# Source

--------------------

Intro to Statistics

Statistics - arts and science of learning from data. Its a way to quantify uncertainty
Data Science - includes the computational aspects and acquiring, managing, and analyzing data
- Reasoning and computing are both important aspects in data science

Statistical Thinking

Always be aware of the assumptions made, are they justified?
Think about where the data came from
- Is the data a random sample (representatives of all sample) ?
  - Survivorship Bias - only data that survived the phenomena were left, therefore these data would not be random sample
- Are the data and the assumptions correlated?

Introduction to `R` and RStudio

Console - excites each line of code

Source - open, view, and edit code and save for later

Environment - list objects (variables, data frames)

--------------------

Page and screen pointing data:
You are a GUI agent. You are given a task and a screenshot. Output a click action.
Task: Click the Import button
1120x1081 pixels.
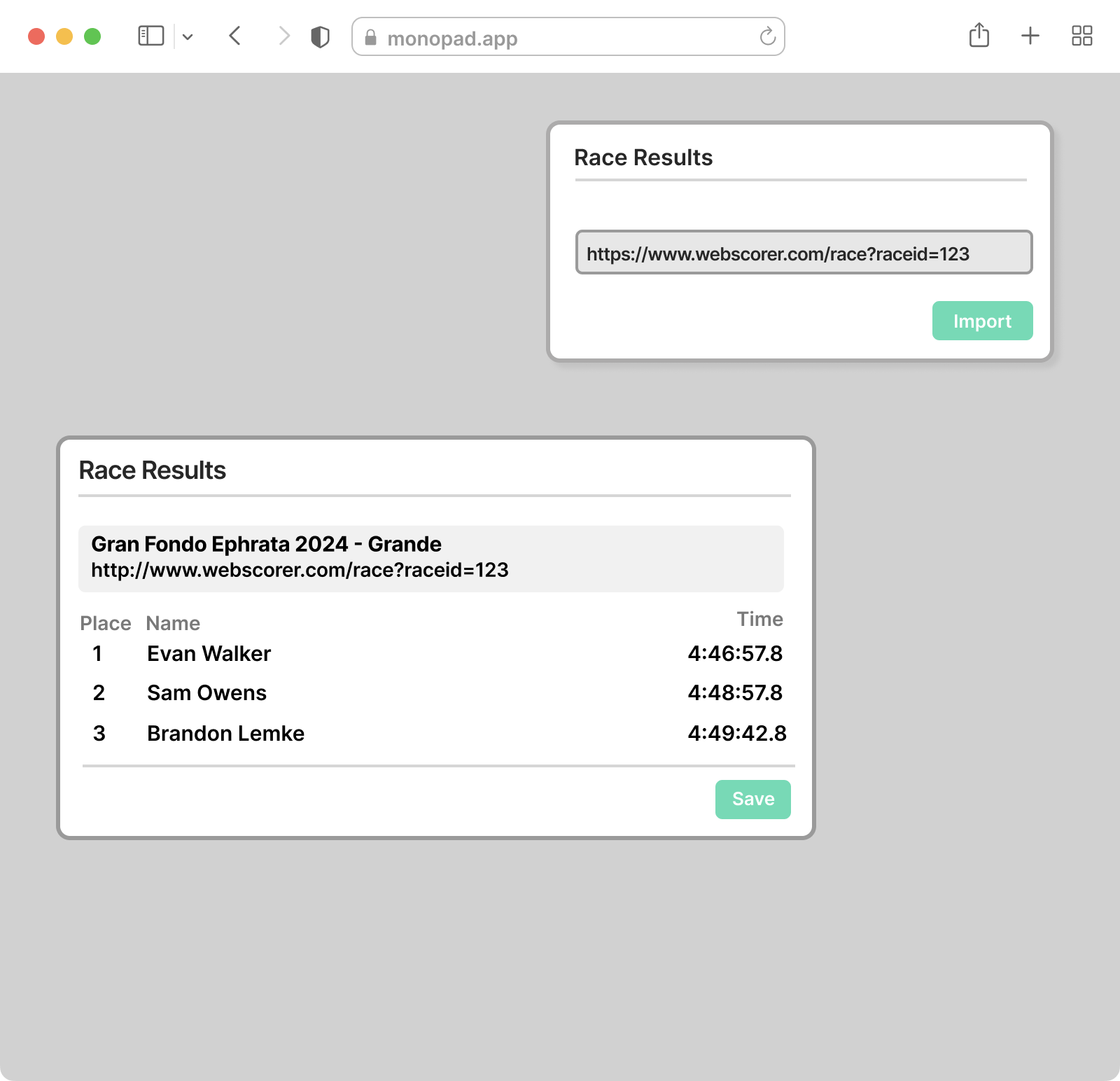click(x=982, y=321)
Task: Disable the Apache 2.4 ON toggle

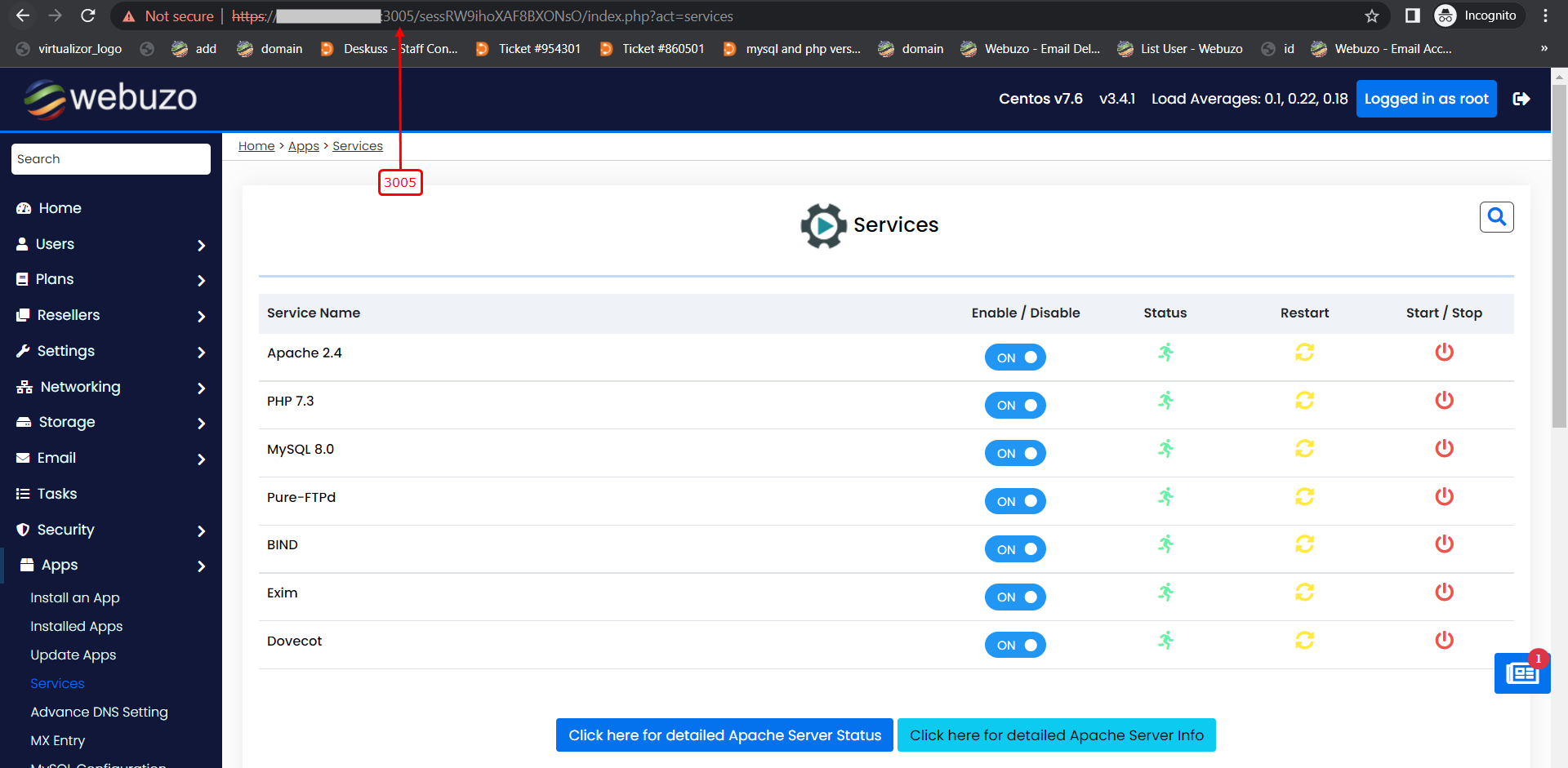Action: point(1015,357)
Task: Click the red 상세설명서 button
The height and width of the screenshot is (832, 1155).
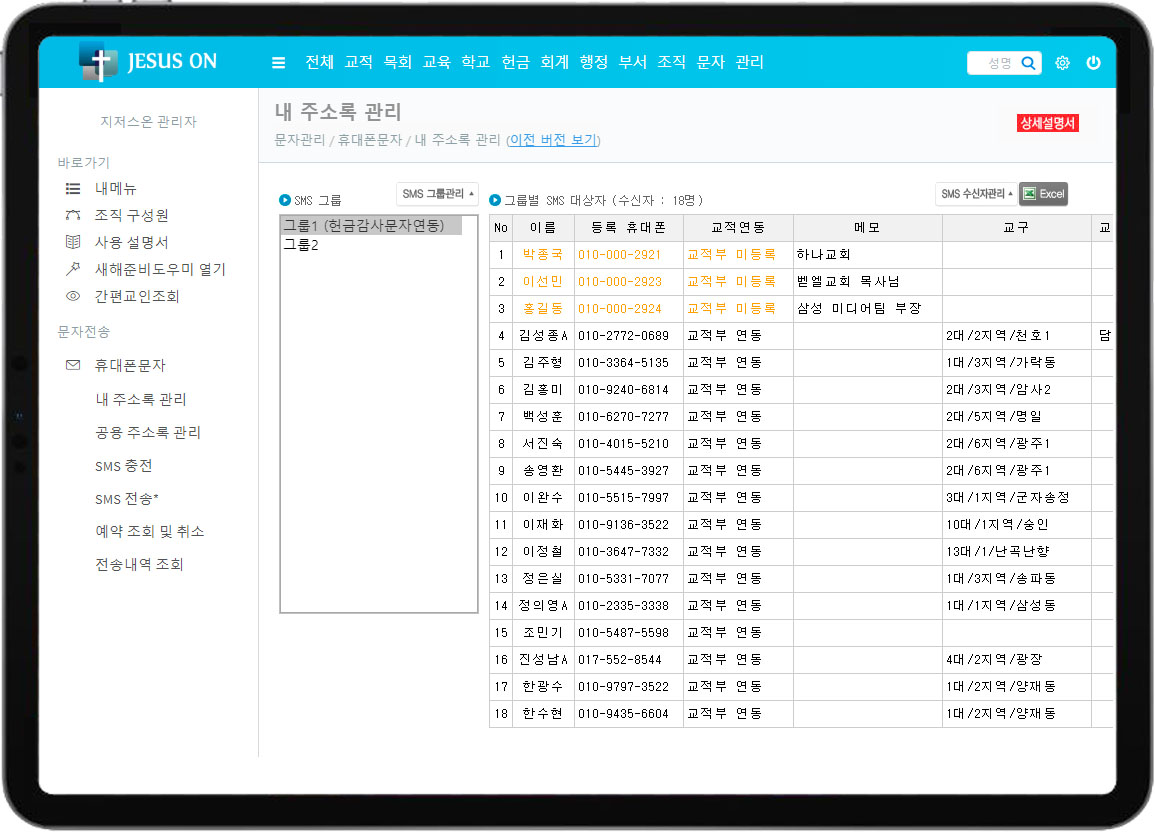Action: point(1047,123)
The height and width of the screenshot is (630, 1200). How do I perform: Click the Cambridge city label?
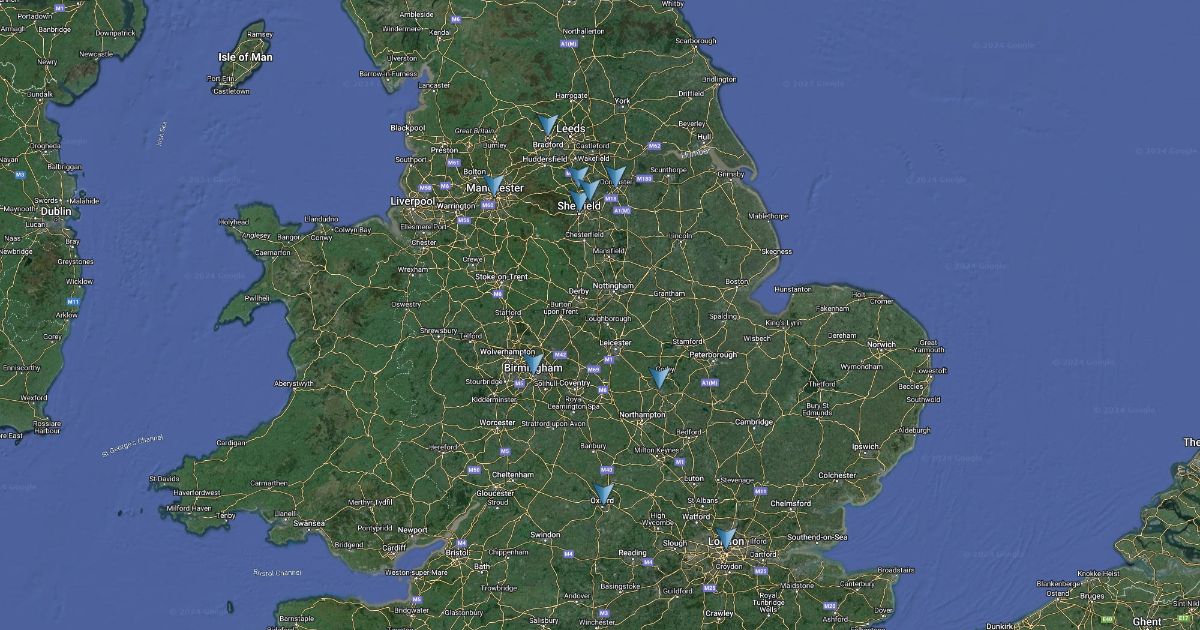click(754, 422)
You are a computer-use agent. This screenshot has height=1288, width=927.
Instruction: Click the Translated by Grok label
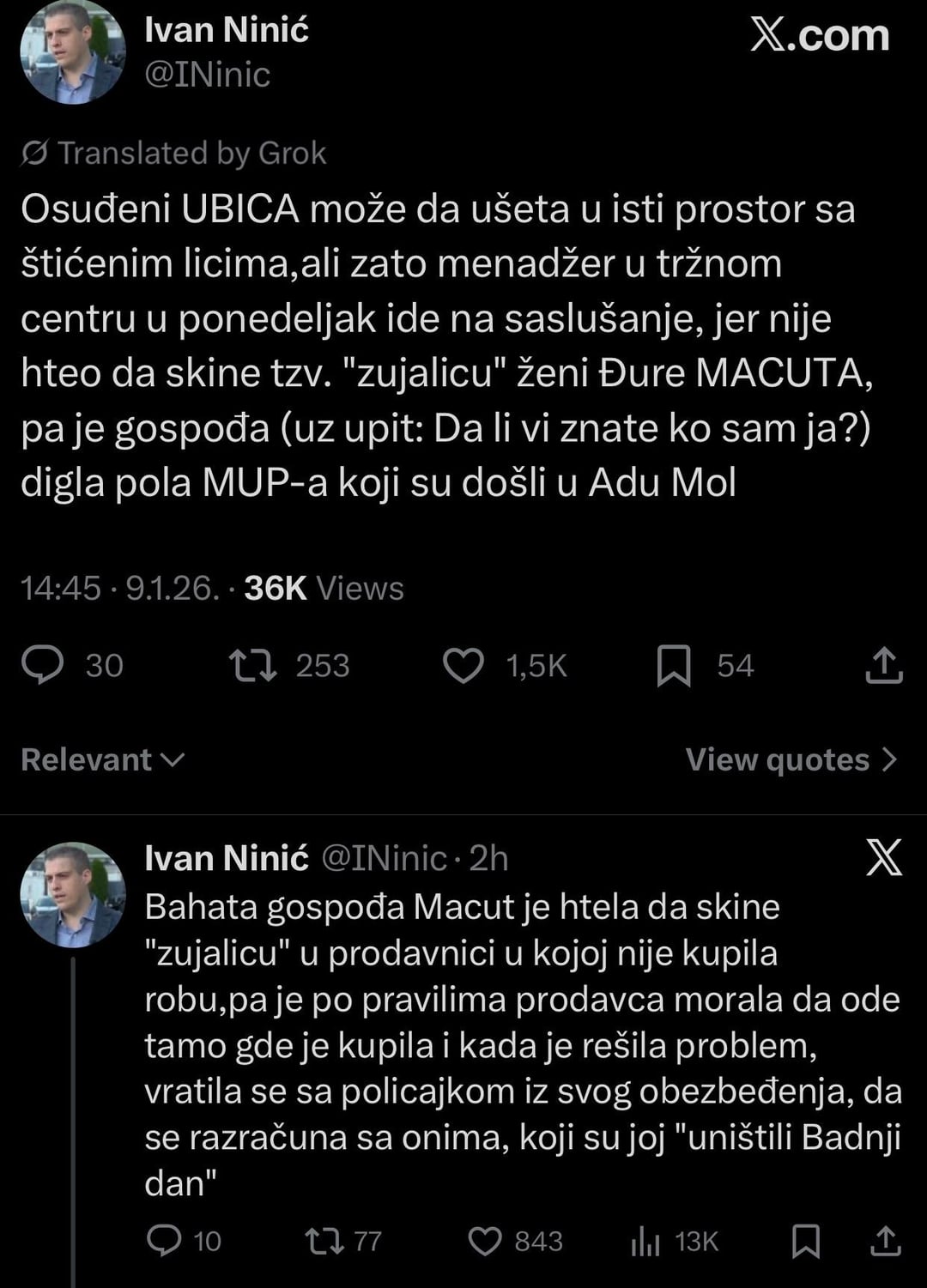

--------------------

# Exercise objective
Reproduce the full intro to statistics notes word for word, with no changes.

# Answer to this task
Intro to Statistics

Statistics - arts and science of learning from data. Its a way to quantify uncertainty
Data Science - includes the computational aspects and acquiring, managing, and analyzing data
- Reasoning and computing are both important aspects in data science

Statistical Thinking

Always be aware of the assumptions made, are they justified?
Think about where the data came from
- Is the data a random sample (representatives of all sample) ?
  - Survivorship Bias - only data that survived the phenomena were left, therefore these data would not be random sample
- Are the data and the assumptions correlated?

Introduction to `R` and RStudio

Console - excites each line of code

Source - open, view, and edit code and save for later

Environment - list objects (variables, data frames)